Google forges ahead with next generation of AI

Google CEO Sundar Pichai
Google CEO Sundar Pichai says Gemini 2.0 will "understand more about the world around you". -AP

Google has unleashed another wave of artificial intelligence designed to tackle more of the work and thinking done by humans as it tries to stay on the technology's cutting edge.

The next generation of Google's AI is being packaged under the Gemini umbrella, which was unveiled a year ago. Google is framing its release of Gemini 2.0 as a springboard for AI agents built to interpret images shown through a smartphone, perform a variety of tedious chores, remember the conversations consumers have with people, help video game players plot strategy and even tackle the task of doing online searches.

In a blog post, Google CEO Sundar Pichai predicted the technology contained in Gemini 2.0 will "understand more about the world around you, think multiple steps ahead and take action on your behalf, with your supervision."

A lot of Google's latest AI technology will initially be confined to test groups and subscribers who pay $US20 per month for Gemini Advanced, but some features will be made available through its search engine and mobile apps. 

Google is planning wider releases next year that will include the technology popping up in its smorgasbord of free products, including its Chrome browser, digital maps and YouTube.

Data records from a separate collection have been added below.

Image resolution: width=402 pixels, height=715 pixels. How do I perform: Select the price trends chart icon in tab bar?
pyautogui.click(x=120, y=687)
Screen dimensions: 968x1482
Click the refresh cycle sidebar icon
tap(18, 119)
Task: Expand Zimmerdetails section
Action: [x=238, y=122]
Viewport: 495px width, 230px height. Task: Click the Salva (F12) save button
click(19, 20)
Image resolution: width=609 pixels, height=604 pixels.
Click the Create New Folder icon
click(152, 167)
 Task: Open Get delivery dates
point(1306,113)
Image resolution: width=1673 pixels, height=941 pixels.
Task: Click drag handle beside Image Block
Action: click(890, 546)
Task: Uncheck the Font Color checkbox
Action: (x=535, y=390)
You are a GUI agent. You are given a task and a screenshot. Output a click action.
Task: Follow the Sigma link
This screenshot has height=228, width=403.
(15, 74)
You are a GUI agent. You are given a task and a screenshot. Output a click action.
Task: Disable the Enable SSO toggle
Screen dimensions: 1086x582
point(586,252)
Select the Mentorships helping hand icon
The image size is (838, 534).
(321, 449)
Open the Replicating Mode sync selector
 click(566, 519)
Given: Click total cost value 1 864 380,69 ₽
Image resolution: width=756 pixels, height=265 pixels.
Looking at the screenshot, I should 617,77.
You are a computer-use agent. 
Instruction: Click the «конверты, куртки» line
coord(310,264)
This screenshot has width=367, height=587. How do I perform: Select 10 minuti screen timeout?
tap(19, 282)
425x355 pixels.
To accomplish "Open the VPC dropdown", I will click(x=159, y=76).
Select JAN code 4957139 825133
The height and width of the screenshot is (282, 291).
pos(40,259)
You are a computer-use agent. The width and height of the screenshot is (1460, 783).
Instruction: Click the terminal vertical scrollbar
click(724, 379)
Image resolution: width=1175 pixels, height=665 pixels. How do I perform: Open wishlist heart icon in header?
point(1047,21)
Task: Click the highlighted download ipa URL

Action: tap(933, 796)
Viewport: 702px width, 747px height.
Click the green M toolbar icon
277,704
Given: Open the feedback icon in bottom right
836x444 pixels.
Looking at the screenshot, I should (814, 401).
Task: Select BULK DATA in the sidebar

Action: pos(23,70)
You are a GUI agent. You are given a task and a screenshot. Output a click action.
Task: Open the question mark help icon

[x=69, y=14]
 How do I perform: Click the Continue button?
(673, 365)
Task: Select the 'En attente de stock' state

Besides trying to outshine OpenAI and other ambitious startups, Google is also trying to stay a step ahead of Apple as that trendsetting company begins to blend AI into its latest iPhones and other devices.

After releasing a software update enabling the first bundle of the iPhone's Apple Intelligence features that spruced up the device's Siri assistant, another batch of the AI technology came out with a free software update that was also released on Wednesday. 

Google is pushing forward with its latest AI advances even as the US Justice Department is trying to break up the company to prevent further abusive practices by its dominant search engine, which was declared an illegal monopoly by a federal judge earlier this year as part of a landmark antitrust case.

Among other things, Gemini 2.0 is supposed to improve the AI overviews that Google began highlighting in its search results over its traditional listing of the most pertinent links to websites earlier this year in response to AI-powered "answer engines" such as Perplexity.

After the AI overviews initially produced some goofy suggestions, including putting glue on pizza, Google refined the technology to minimise such missteps.

Now, company executives are promising things are going to get even better with Gemini 2.0, which Pichai said will be able to engage in more human-like reasoning while solving more advanced math problems and even churn out some computer code. The improvements to AI Overviews will initially only appear to a test audience before a wider release next year.

As part of Gemini 2.0, Google is also going to begin testing an extension to Chrome called Project Mariner, which can be turned on to do online searches and sift through the results so people don't won't have to bother. 

If the US Department of Justice gets its way, Google will be forced to sell or spin off Chrome as part of its punishment for deploying its search engine in ways that stifled competition and potential innovation. Google has ridiculed the proposal as "overly broad" and vowed to resist any attempt to break up the company during federal court hearings scheduled to begin in Washington next  year.